To do. Reproduce verbatim the records from the line containing "Expand the CPU" up to and including the line containing "point(842,291)".

## Start Stored rows

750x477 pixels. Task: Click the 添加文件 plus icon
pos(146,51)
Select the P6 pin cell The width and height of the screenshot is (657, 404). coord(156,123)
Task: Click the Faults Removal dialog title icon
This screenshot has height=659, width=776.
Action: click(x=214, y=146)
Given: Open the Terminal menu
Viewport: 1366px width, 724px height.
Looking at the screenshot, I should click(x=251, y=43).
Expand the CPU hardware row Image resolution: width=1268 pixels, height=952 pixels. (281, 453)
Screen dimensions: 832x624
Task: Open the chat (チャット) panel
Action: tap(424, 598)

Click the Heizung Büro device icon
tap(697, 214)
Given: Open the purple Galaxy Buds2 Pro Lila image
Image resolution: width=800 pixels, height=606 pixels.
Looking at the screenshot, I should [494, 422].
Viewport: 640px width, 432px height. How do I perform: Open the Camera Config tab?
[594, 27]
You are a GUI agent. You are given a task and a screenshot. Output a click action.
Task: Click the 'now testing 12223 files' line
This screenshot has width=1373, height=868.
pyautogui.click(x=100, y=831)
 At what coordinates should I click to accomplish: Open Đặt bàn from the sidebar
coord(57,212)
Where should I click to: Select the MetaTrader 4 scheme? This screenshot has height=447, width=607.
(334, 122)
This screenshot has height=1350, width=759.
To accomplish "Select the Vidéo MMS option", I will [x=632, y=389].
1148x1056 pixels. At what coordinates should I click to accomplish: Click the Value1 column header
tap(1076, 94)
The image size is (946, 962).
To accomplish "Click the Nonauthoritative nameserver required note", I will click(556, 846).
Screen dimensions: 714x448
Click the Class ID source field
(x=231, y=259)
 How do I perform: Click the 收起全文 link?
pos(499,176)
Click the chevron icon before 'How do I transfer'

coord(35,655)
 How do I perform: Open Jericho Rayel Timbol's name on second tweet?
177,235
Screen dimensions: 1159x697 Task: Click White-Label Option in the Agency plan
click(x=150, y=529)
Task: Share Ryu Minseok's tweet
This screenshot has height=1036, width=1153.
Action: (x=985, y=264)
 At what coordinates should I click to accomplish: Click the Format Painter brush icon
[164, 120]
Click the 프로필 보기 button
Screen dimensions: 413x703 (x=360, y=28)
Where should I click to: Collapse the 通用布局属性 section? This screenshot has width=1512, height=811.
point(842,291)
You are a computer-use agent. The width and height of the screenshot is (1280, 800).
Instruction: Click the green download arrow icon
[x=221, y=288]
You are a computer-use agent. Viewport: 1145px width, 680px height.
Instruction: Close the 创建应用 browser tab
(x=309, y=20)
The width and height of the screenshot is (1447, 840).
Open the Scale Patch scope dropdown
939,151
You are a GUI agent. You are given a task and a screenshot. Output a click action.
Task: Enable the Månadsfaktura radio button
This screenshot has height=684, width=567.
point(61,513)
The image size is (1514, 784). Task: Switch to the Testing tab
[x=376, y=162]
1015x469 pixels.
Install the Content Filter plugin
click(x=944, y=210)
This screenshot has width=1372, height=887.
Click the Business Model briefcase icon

## End Stored rows

Response to this task.
Expand the CPU hardware row Image resolution: width=1268 pixels, height=952 pixels. (281, 453)
Screen dimensions: 832x624
Task: Open the chat (チャット) panel
Action: tap(424, 598)

Click the Heizung Büro device icon
tap(697, 214)
Given: Open the purple Galaxy Buds2 Pro Lila image
Image resolution: width=800 pixels, height=606 pixels.
Looking at the screenshot, I should [494, 422].
Viewport: 640px width, 432px height. How do I perform: Open the Camera Config tab?
[594, 27]
You are a GUI agent. You are given a task and a screenshot. Output a click action.
Task: Click the 'now testing 12223 files' line
This screenshot has width=1373, height=868.
pyautogui.click(x=100, y=831)
 At what coordinates should I click to accomplish: Open Đặt bàn from the sidebar
coord(57,212)
Where should I click to: Select the MetaTrader 4 scheme? This screenshot has height=447, width=607.
(334, 122)
This screenshot has height=1350, width=759.
To accomplish "Select the Vidéo MMS option", I will [x=632, y=389].
1148x1056 pixels. At what coordinates should I click to accomplish: Click the Value1 column header
tap(1076, 94)
The image size is (946, 962).
To accomplish "Click the Nonauthoritative nameserver required note", I will click(556, 846).
Screen dimensions: 714x448
Click the Class ID source field
(x=231, y=259)
 How do I perform: Click the 收起全文 link?
pos(499,176)
Click the chevron icon before 'How do I transfer'

coord(35,655)
 How do I perform: Open Jericho Rayel Timbol's name on second tweet?
177,235
Screen dimensions: 1159x697 Task: Click White-Label Option in the Agency plan
click(x=150, y=529)
Task: Share Ryu Minseok's tweet
This screenshot has height=1036, width=1153.
Action: (x=985, y=264)
 At what coordinates should I click to accomplish: Click the Format Painter brush icon
[164, 120]
Click the 프로필 보기 button
Screen dimensions: 413x703 (x=360, y=28)
Where should I click to: Collapse the 通用布局属性 section? This screenshot has width=1512, height=811.
point(842,291)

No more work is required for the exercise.